━━ RECORDS SHOWN ━━

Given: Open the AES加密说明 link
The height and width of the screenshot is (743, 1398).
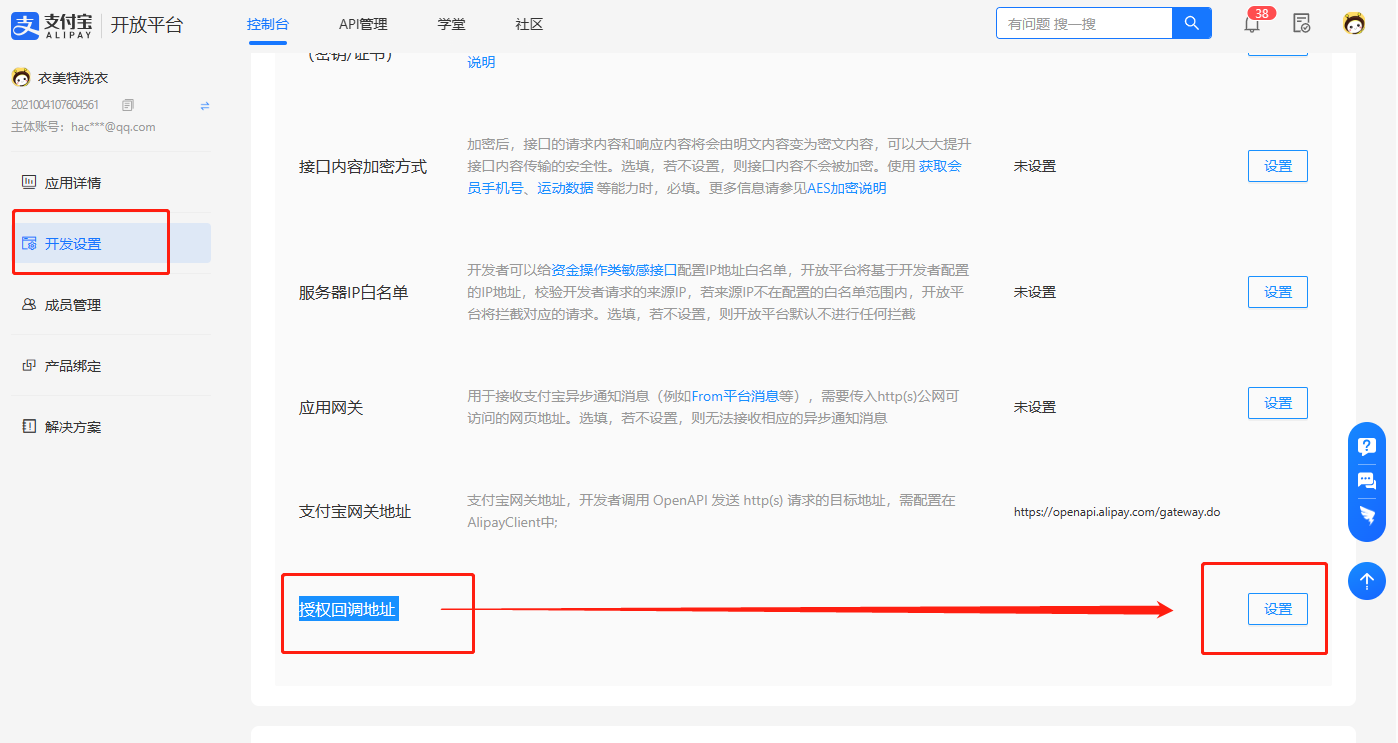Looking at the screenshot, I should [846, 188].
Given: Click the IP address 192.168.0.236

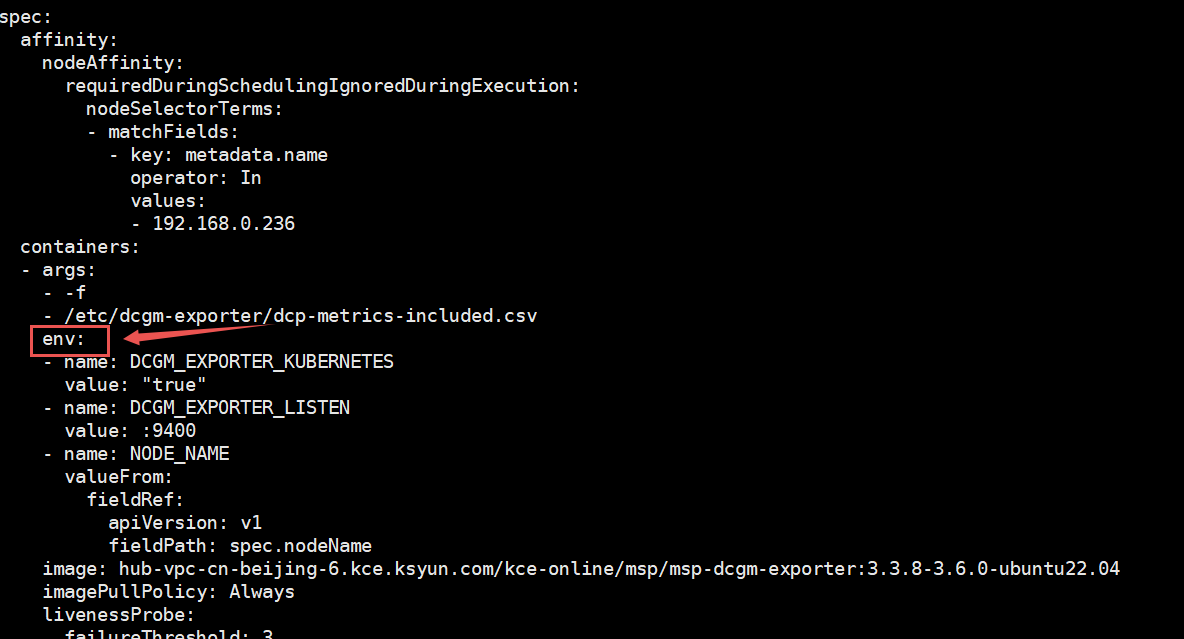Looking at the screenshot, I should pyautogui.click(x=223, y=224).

━━━

*HOW TO COMPLETE THIS TASK*. Pictures stay out, and every line of the records is transcribed exactly.

*ANSWER TO THE EXERCISE*.
Given: Open the AES加密说明 link
The height and width of the screenshot is (743, 1398).
Looking at the screenshot, I should [846, 188].
Given: Click the IP address 192.168.0.236

Looking at the screenshot, I should pyautogui.click(x=223, y=224).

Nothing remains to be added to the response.